Just as the anti-abortion movement has relied on code words to obscure its true purpose, right-wing media have spent years haranguing fact-checkers and mainstream media alike for their supposed bias against conservative views. This is exemplified by current right-wing attacks on platforms like Facebook and Google, which conservatives inaccurately argue have “censored” them -- a claim used widely in anti-abortion circles, as well. To avoid perceptions of bias, platforms have bent over backward to accommodate conservatives -- changing algorithms, installing partisan fact-checkers, and even conducting a so-called “conservative bias review.”
We see the same troubling dynamic at play in how fact-checkers handle abortion-related claims. Anti-abortion media have accused fact-checkers of exhibiting “pro-abortion bias” for years, but they celebrated the fact checks of Harris’ statement -- even praising PolitiFact’s decision to issue a correction for repeating “uncritically a Democratic talking point, that Kavanaugh mentioned birth control by using the term abortion-inducing drugs.”

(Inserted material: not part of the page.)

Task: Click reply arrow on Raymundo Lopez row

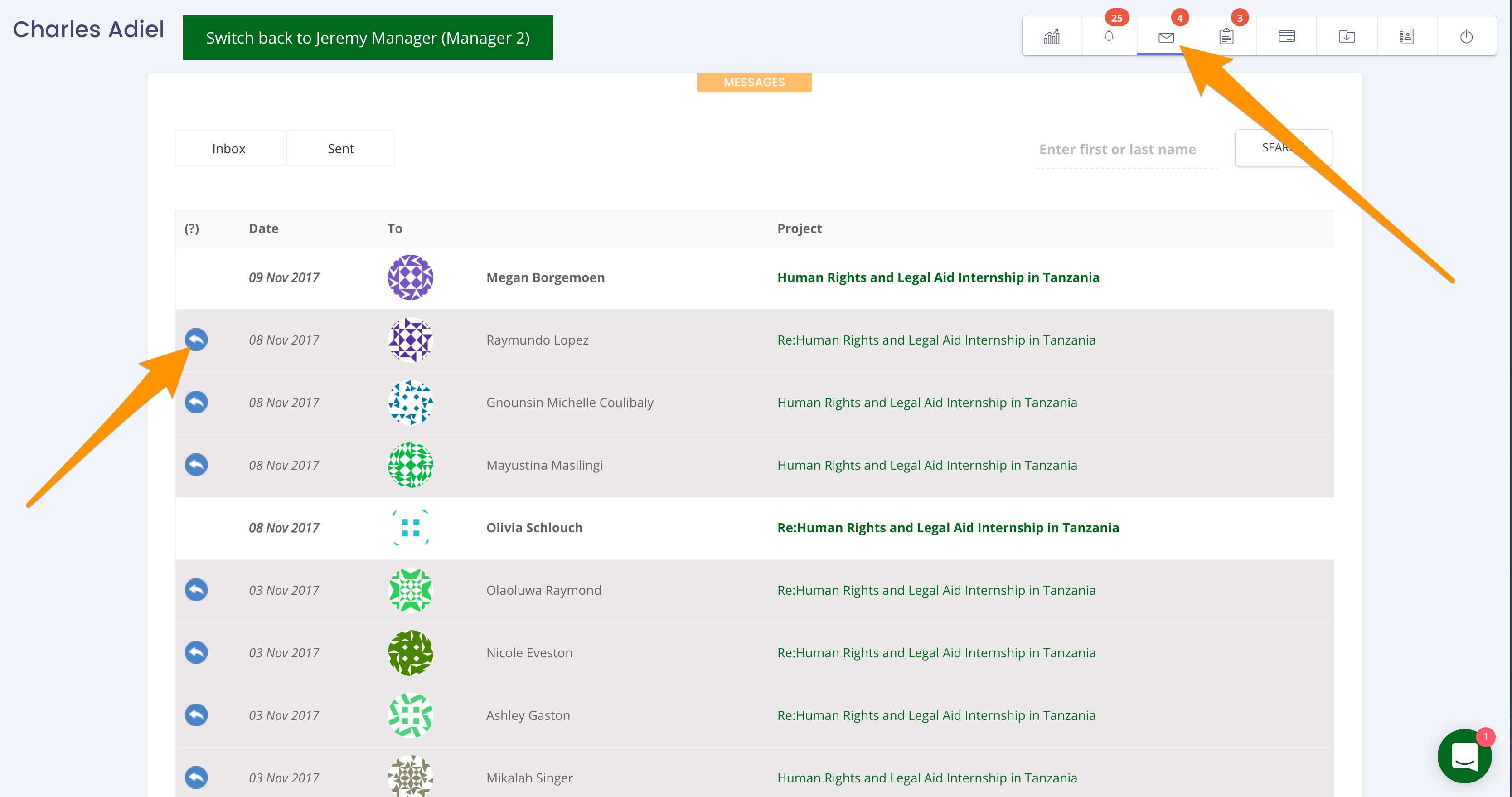Action: pos(196,340)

In a 2013 article, Washington Post fact-checker Glenn Kessler noted that the paper “always ventures into questions about abortion rhetoric with trepidation” because “virtually no one is ever happy with our rulings, no matter how much we try to just stick with the facts.” However, this begs the question: What do you do if one side’s “facts” are borne of an intentionally deceptive agenda? As Esquire concluded, although Harris “probably should have used the whole quote” (and she did later link to the whole exchange on Twitter), PolitiFact’s ruling suggests that “it's best for us all to be naive and stupid rather than jumping to obvious conclusions” by pretending “we aren't sure about what Brett Kavanaugh believes about ‘abortion-inducing’ drugs.’”
Kavanaugh has clearly signaled that if confirmed, he’d be a threat to abortion rights -- gaslighting claims by right-wing media to the contrary. By choosing to debate Harris’ semantics rather than engage in the substance of Kavanaugh’s decision, fact-checkers avoided hard questions and aided anti-choice media in the process.